Thursday, September 15, 2022

Low latency flow analytics


Real-time analytics on network flow data with Apache Pinot describes LinkedIn's flow ingestion and analytics pipeline for sFlow and IPFIX exports from network devices. The solution uses Apache Kafka message queues to connect LinkedIn's InFlow flow analyzer with the Apache Pinot datastore to support low latency queries. The article describes the scale of the monitoring system, InFlow receives 50k flows per second from over 100 different network devices on the LinkedIn backbone and edge devices and states InFlow requires storage of tens of TBs of data with a retention of 30 days. The article concludes, Following the successful onboarding of flow data to a real-time table on Pinot, freshness of data improved from 15 mins to 1 minute and query latencies were reduced by as much as 95%.
The sFlow-RT real-time analytics engine provides a faster, simpler, more scaleable, alternative for flow monitoring. sFlow-RT  radically simplifies the measurement pipeline, combining flow collection, enrichment, and analytics in a single programmable stage. Removing pipeline stages improves data freshness — flow measurements represent an up to the second view of traffic flowing through the monitored network devices. The improvement from minute to sub-second data freshness enhances automation use cases such as automated DDoS mitigation, load balancing, and auto-scaling (see Delay and stability).

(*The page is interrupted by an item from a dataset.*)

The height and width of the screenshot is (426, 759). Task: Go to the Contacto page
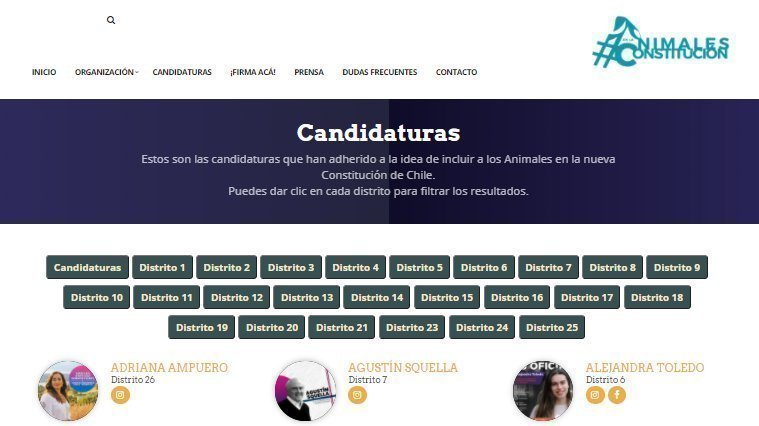pos(456,72)
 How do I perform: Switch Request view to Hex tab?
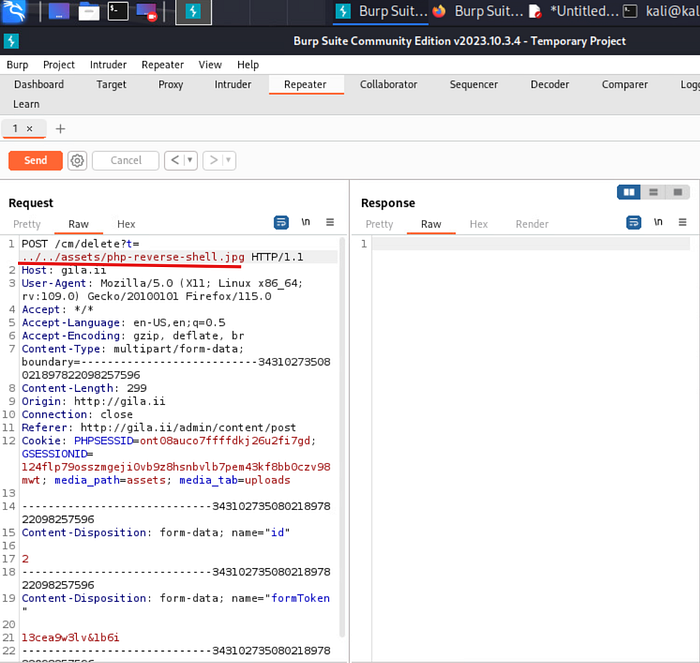[126, 224]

An essential step in improving data freshness is eliminating IPFIX and migrating to an sFlow only network monitoring system. Rapidly detecting large flows, sFlow vs. NetFlow/IPFIX describes how the on-device flow cache component of IPFIX/NetFlow measurements adds an additional stage (and additional latency, anywhere from 1 to 30 minutes) to the flow analytics pipeline. On the other hand, sFlow is stateless, eliminates the flow cache, and guarantees sub-second freshness. Moving from IPFIX/NetFlow is straightforward as most of the leading router vendors now include sFlow support, see Real-time flow telemetry for routers. In addition, sFlow is widely supported in switches, making it possible to efficiently monitor every device in the data center.

Removing pipeline stages increases scaleability and reduces the cost of the solution. A single instance of sFlow-RT can monitor 10's of thousands of network devices and over a million flows per second, replacing large numbers of scale-out pipeline instances. Removing the need for distributed message queues improves resilience by decoupling the flow monitoring system from the network so that it can reliably deliver the visibility needed to manage network congestion "meltdown" events — see Who monitors the monitoring systems?

Introducing a programmable flow analytics stage before storing the data significantly reduces storage requirements (and improves query latency) since only metrics of interest will be computed and stored (see Flow metrics with Prometheus and Grafana).

The LinkedIn paper mentions that they are developing an eBPF Skyfall agent for monitoring hosts. The open source Host sFlow agent extends sFlow to hosts and can be deployed at scale today, see Real-time Kubernetes cluster monitoring example.

docker run -p 8008:8008 -p 6343:6343/udp sflow/prometheus
Trying out sFlow-RT is easy. For example, run the above command to start the analyzer using the pre-built sflow/prometheus Docker image. Configure sFlow agents to stream telemetry to the analyzer and access the through the web interface on port 8008 (see Getting Started). The default settings should work for most small to moderately sized networks. See Tuning Performance for tips on optimizing performance for larger sites.